EUAs continued to trade steadfastly in a 21.4–25.7 €/t technical range last week, closing Friday in the lower part of the range but posting an 1.7% w/w gain. While there was no surprise in that technical trading range, it was a very soft week for the related fuels complex. The EU natural gas market has continued to be weak, as storage levels remain high and supply continues to be complimented by incremental LNG washing in from a well-supplied global market. The TTF has been trading, particularly for delivery in summer 2019, at a much lower fuel switch trigger than seen in previous years. The market is now pricing in gas-fired plants that are just 5% more efficient than coal-fired units, compared to previously pricing in gas plants that are 15% more efficient. Underlying emissions reductions are likely to be around 35 Mt y/y over April-September, with the gas market now trading at a level that we expect will deliver much of the available coal-to-gas switch for summer 2019. With the forward summer markets also at that lower fuel switch trigger price for Sum-20, the drop in annual compliance demand will be matched by a reduction in demand for EUAs to create future hedges. Last week’s surprise came from the coal market. Cif ARA had traded around 80 $/t since the start of the year, a level that was largely consistent with a 60 $/bbl oil price. While oil held its value last week (4-10 February), the weak bids for coal coming from the increased fuel switch to gas meant that coal broke away from its oil price anchor and started to compete for market share. Over the last two days, coal fell by 8% to close Friday at 72.8 $/t. This was a cue for gas to drop further, with the TTF falling and still closing at its 5% fuel switch trigger. This looks like a potential race to the bottom between the two fuels, raising the question of whether the market will retain its consensus that the only way is up for EUAs. With the fuel switch coming into the market regardless of the EUA price, will the ‘buy and holds’ retain their conviction that this is a market with gains still to come?

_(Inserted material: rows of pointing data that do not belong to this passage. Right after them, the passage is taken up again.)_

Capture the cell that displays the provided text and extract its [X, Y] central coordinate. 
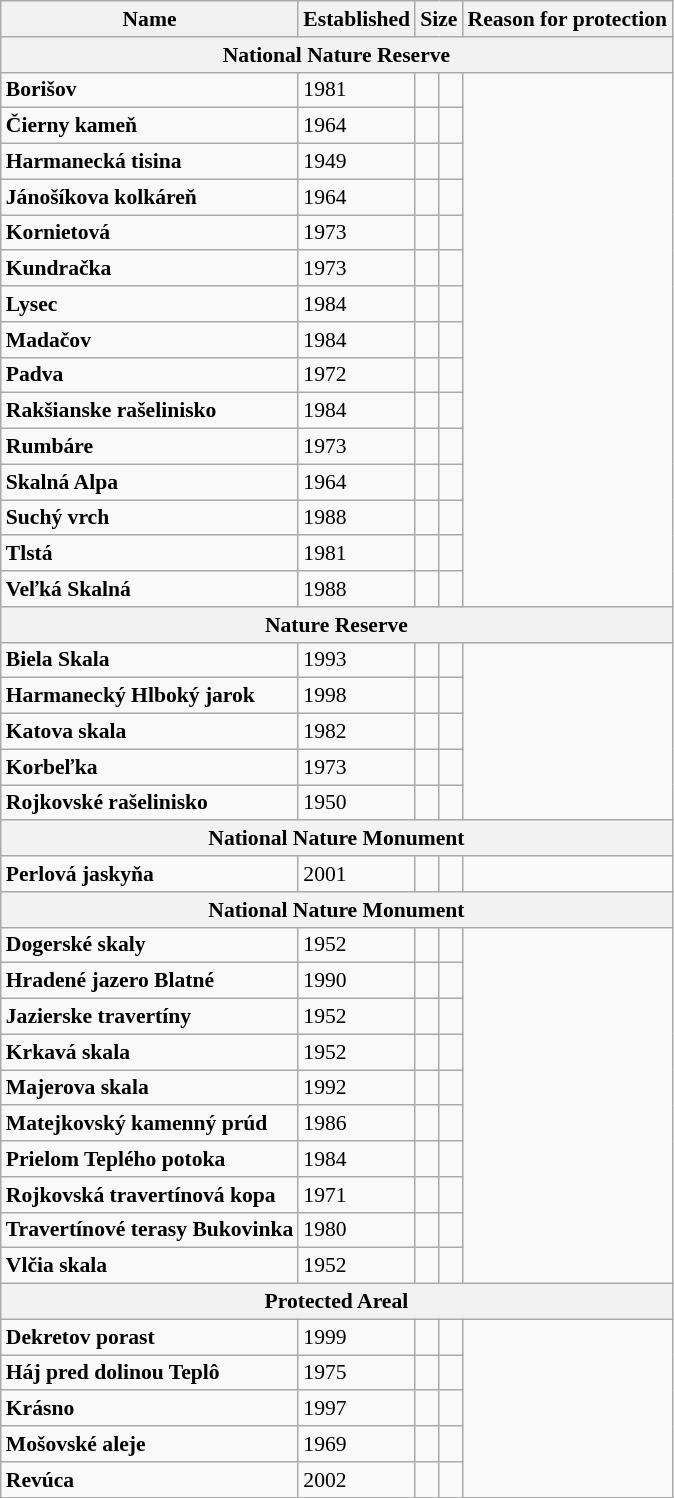
Suchý vrch [150, 518]
Kornietová [150, 233]
Korbeľka [150, 767]
Madačov [150, 340]
Majerova skala [150, 1088]
Rakšianske rašelinisko [150, 411]
Rojkovské rašelinisko [150, 803]
Mošovské aleje [150, 1444]
Size [438, 19]
Skalná Alpa [150, 482]
Dekretov porast [150, 1337]
Rojkovská travertínová kopa [150, 1195]
1980 [356, 1230]
Borišov [150, 90]
Biela Skala [150, 660]
1997 [356, 1409]
Nature Reserve [336, 625]
Reason for protection [567, 19]
Tlstá [150, 554]
1998 [356, 696]
1982 [356, 732]
1975 [356, 1373]
Veľká Skalná [150, 589]
Jazierske travertíny [150, 1017]
Revúca [150, 1480]
Established [356, 19]
Čierny kameň [150, 126]
1999 [356, 1337]
Hradené jazero Blatné [150, 981]
2002 [356, 1480]
1949 [356, 162]
Kundračka [150, 269]
Dogerské skaly [150, 945]
Háj pred dolinou Teplô [150, 1373]
Padva [150, 375]
Lysec [150, 304]
Katova skala [150, 732]
Perlová jaskyňa [150, 874]
1971 [356, 1195]
1950 [356, 803]
Protected Areal [336, 1302]
1986 [356, 1124]
Name [150, 19]
1992 [356, 1088]
Krásno [150, 1409]
Travertínové terasy Bukovinka [150, 1230]
Krkavá skala [150, 1052]
Harmanecký Hlboký jarok [150, 696]
National Nature Reserve [336, 55]
1993 [356, 660]
Harmanecká tisina [150, 162]
Vlčia skala [150, 1266]
Prielom Teplého potoka [150, 1159]
Rumbáre [150, 447]
Matejkovský kamenný prúd [150, 1124]
Jánošíkova kolkáreň [150, 197]
2001 [356, 874]
1990 [356, 981]
1972 [356, 375]
1969 [356, 1444]
Scan for the cell matching the given text and deliver its (X, Y) coordinate at center. 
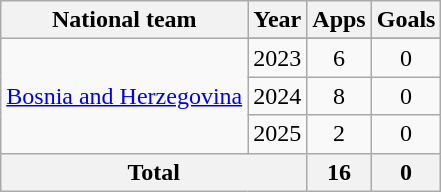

|Fig 1: EUA daily trading ranges, €/t||Fig 2: Gas breakeven against coal, €/MWh|
|Source: Refinitiv, Energy Aspects||Source: Various, Energy Aspects|
EU price action
In looking at more immediate price action, EUAs are awaiting a trigger to push them out of the 21.4–25.7 €/t range. The risk of a no-deal Brexit looks set to persist through the remainder of February. Indications are that Theresa May is only likely to resubmit to the UK parliament in March a slightly tweaked version of the previously heavily rejected Brexit deal. With Brexit risk likely to rule out an upwards break from EUAs, market focus should turn to a downside break given the increasingly bearish outlook for the fuels complex. With much speculative capital taking its consensus view from the fuel switch price, and lower gas prices having now put paid to fuel switching providing any upside to carbon, now could be the time to take profit on long outright EUA positions. If the drop in the fuels complex shatters that bullish EUA consensus, this could be the trigger for a sell-off. With Brexit risk still on the table and there being a high likelihood that EUAs will get sold off hard by funds and banks if the UK crashes out of the EU without a deal, the risks of holding EUAs is growing. We expect a no-deal Brexit would likely push EUAs down by at least 10 €/t, as that political event would be a significant risk-off signal for any European asset. We have recently been bullish EUAs for 2019, but our conviction that there will be another trend move upwards is starting to be sorely tested. Much of the upside potential that remains for EUAs this summer is from an expectation that speculative capital will return to the market on some form of Brexit deal. However, the failure in January to see EUAs move higher might have started to erode some of the market’s bullish conviction, which might just evaporate more fully when we factor in some 48 Mt of added Norwegian EUA sales and high levels of coal-to-gas switching. With fuels falling in price, expect carbon to test downside support this week.